Assignment
Please give back word for word the lines of the material below between the line containing "mute [button] (1094, 383)" and the line containing "Hyväksy kaikki [button] (76, 2530)", inclusive.

Data section

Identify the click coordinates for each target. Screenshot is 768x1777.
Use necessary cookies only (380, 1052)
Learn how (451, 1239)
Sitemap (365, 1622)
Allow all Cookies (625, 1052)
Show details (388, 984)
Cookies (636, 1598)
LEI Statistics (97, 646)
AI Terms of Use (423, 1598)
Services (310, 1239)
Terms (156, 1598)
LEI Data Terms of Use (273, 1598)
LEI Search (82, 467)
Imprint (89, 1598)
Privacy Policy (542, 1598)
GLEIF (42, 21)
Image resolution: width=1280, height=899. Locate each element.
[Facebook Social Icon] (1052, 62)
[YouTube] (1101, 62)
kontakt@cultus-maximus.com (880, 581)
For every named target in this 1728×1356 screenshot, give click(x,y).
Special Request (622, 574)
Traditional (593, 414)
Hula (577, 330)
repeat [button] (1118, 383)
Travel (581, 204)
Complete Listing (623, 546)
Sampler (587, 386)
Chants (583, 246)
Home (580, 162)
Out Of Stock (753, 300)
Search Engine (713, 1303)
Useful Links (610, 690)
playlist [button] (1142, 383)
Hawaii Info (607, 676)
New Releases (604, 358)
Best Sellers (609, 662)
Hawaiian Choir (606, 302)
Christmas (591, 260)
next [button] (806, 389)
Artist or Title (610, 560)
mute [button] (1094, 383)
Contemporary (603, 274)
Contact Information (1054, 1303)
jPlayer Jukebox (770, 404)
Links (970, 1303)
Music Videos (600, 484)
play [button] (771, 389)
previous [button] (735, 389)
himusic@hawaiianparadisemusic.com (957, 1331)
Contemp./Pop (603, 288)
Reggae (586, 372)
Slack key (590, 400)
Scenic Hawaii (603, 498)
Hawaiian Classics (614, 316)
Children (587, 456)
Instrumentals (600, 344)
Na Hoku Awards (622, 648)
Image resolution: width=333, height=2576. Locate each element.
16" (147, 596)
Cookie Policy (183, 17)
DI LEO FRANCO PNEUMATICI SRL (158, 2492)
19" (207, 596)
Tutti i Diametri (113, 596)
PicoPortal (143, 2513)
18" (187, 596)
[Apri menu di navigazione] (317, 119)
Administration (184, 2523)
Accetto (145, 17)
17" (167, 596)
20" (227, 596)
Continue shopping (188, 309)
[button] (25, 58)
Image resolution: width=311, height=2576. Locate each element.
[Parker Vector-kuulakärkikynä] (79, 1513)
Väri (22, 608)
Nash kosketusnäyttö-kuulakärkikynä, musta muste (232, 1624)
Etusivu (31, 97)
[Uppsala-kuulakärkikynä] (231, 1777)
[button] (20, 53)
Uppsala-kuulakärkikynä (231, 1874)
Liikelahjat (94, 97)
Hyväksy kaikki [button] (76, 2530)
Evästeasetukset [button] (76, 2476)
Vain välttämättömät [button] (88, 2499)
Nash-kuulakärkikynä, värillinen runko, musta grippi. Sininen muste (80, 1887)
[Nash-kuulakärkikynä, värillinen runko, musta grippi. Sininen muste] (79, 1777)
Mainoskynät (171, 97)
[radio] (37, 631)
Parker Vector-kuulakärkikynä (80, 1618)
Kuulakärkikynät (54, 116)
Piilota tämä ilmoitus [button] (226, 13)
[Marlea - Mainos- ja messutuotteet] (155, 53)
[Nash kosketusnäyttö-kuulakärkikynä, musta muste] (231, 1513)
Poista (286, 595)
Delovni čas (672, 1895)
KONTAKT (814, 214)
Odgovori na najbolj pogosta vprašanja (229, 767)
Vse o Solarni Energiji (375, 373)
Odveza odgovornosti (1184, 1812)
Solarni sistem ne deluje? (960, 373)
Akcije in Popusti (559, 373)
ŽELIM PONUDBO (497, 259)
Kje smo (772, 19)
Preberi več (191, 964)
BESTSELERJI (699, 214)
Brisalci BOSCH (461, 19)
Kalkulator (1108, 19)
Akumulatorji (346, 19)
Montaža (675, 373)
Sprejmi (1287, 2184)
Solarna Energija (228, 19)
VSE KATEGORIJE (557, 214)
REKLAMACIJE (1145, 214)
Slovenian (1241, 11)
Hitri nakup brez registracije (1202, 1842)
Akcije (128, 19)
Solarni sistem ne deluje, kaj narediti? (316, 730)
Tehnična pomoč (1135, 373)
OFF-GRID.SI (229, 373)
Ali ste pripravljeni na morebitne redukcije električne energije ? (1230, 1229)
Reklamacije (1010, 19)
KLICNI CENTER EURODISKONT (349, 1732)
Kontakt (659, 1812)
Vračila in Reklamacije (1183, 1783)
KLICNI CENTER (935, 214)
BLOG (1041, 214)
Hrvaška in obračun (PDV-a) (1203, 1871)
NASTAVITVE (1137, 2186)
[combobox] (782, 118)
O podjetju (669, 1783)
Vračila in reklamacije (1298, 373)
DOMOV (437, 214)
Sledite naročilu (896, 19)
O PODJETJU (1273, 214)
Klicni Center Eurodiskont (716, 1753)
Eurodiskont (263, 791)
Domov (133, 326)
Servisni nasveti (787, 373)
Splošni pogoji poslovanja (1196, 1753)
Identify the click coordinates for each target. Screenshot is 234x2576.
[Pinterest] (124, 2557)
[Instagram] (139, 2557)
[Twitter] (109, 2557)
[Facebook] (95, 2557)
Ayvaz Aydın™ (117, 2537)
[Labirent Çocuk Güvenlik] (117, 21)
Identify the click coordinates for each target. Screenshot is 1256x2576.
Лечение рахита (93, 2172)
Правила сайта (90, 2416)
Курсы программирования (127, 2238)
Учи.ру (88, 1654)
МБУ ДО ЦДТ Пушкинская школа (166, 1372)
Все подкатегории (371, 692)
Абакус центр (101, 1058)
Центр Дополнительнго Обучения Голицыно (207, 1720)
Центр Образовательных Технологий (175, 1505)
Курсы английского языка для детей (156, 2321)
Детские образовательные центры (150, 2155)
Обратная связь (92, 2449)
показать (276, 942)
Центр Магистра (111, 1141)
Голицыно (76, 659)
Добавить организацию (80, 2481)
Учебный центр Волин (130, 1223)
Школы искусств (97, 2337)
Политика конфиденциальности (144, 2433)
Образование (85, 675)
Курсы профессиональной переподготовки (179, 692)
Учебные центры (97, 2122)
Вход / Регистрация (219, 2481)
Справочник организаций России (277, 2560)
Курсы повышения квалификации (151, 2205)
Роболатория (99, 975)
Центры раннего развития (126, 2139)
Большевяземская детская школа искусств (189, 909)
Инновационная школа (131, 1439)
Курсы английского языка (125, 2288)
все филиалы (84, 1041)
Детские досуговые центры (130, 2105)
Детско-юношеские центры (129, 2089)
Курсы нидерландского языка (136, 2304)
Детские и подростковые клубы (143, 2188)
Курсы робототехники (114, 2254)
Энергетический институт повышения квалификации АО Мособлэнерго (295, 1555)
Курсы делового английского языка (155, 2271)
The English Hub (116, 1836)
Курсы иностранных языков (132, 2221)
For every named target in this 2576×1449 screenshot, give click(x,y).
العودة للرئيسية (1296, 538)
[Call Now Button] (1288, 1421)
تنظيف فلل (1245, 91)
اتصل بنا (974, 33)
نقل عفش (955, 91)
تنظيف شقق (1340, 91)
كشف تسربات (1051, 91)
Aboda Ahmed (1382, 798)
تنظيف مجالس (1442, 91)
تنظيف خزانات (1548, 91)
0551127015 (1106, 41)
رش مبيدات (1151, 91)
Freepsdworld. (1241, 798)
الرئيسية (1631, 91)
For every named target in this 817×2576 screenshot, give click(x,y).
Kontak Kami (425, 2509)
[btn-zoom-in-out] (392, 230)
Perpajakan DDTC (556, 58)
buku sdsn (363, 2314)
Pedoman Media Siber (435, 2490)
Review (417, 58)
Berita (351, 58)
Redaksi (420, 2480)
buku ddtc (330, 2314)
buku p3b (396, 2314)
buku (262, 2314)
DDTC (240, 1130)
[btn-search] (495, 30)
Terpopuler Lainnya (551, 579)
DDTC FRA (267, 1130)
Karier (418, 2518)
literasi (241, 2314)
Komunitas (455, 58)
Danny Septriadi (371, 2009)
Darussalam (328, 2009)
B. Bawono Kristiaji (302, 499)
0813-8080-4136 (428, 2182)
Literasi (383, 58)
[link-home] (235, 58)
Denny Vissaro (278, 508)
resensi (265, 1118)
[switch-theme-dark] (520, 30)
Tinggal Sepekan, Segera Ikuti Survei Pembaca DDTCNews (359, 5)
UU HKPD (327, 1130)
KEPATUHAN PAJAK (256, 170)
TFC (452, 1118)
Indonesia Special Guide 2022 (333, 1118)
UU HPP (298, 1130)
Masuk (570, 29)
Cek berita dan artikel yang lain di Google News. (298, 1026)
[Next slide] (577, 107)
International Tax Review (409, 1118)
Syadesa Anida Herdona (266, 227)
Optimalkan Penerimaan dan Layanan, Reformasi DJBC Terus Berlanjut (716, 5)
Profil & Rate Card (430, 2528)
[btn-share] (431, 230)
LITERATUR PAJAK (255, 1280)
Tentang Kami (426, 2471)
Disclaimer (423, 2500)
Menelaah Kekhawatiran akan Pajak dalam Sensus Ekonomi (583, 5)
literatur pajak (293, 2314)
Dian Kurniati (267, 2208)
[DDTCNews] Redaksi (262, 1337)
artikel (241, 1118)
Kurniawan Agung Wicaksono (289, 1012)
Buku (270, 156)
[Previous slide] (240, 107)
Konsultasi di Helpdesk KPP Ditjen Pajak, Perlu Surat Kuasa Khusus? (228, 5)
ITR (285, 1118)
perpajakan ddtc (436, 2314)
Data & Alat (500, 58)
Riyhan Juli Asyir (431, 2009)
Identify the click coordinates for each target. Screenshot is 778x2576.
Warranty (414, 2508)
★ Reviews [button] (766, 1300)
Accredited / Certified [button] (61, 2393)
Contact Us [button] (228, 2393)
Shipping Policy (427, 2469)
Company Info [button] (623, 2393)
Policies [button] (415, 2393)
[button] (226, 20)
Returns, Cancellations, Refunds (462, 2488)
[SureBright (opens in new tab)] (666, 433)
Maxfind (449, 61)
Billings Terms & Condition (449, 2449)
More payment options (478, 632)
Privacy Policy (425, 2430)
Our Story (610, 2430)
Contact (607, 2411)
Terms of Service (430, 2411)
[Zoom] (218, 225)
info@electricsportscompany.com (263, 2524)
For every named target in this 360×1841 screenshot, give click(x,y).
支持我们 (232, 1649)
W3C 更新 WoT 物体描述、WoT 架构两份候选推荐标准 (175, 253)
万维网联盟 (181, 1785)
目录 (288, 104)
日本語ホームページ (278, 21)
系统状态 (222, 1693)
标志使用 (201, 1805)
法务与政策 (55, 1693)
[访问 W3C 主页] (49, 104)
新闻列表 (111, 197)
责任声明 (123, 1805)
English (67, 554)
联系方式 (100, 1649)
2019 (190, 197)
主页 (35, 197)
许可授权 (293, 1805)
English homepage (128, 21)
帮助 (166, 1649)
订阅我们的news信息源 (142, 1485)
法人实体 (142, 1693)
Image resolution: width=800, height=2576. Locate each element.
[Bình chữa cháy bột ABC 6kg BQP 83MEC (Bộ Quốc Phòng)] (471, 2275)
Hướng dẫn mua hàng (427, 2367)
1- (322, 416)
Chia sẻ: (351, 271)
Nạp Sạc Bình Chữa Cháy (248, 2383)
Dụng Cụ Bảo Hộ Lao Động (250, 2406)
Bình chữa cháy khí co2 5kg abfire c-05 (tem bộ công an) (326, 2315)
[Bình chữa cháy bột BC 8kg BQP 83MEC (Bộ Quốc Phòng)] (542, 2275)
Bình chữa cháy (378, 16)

Exercise answer
mute [button] (1094, 383)
Contemporary (603, 274)
Contact Information (1054, 1303)
jPlayer Jukebox (770, 404)
Links (970, 1303)
Music Videos (600, 484)
play [button] (771, 389)
previous [button] (735, 389)
himusic@hawaiianparadisemusic.com (957, 1331)
Contemp./Pop (603, 288)
Reggae (586, 372)
Slack key (590, 400)
Scenic Hawaii (603, 498)
Hawaiian Classics (614, 316)
Children (587, 456)
Instrumentals (600, 344)
Na Hoku Awards (622, 648)
Image resolution: width=333, height=2576. Locate each element.
16" (147, 596)
Cookie Policy (183, 17)
DI LEO FRANCO PNEUMATICI SRL (158, 2492)
19" (207, 596)
Tutti i Diametri (113, 596)
PicoPortal (143, 2513)
18" (187, 596)
[Apri menu di navigazione] (317, 119)
Administration (184, 2523)
Accetto (145, 17)
17" (167, 596)
20" (227, 596)
Continue shopping (188, 309)
[button] (25, 58)
Image resolution: width=311, height=2576. Locate each element.
[Parker Vector-kuulakärkikynä] (79, 1513)
Väri (22, 608)
Nash kosketusnäyttö-kuulakärkikynä, musta muste (232, 1624)
Etusivu (31, 97)
[Uppsala-kuulakärkikynä] (231, 1777)
[button] (20, 53)
Uppsala-kuulakärkikynä (231, 1874)
Liikelahjat (94, 97)
Hyväksy kaikki [button] (76, 2530)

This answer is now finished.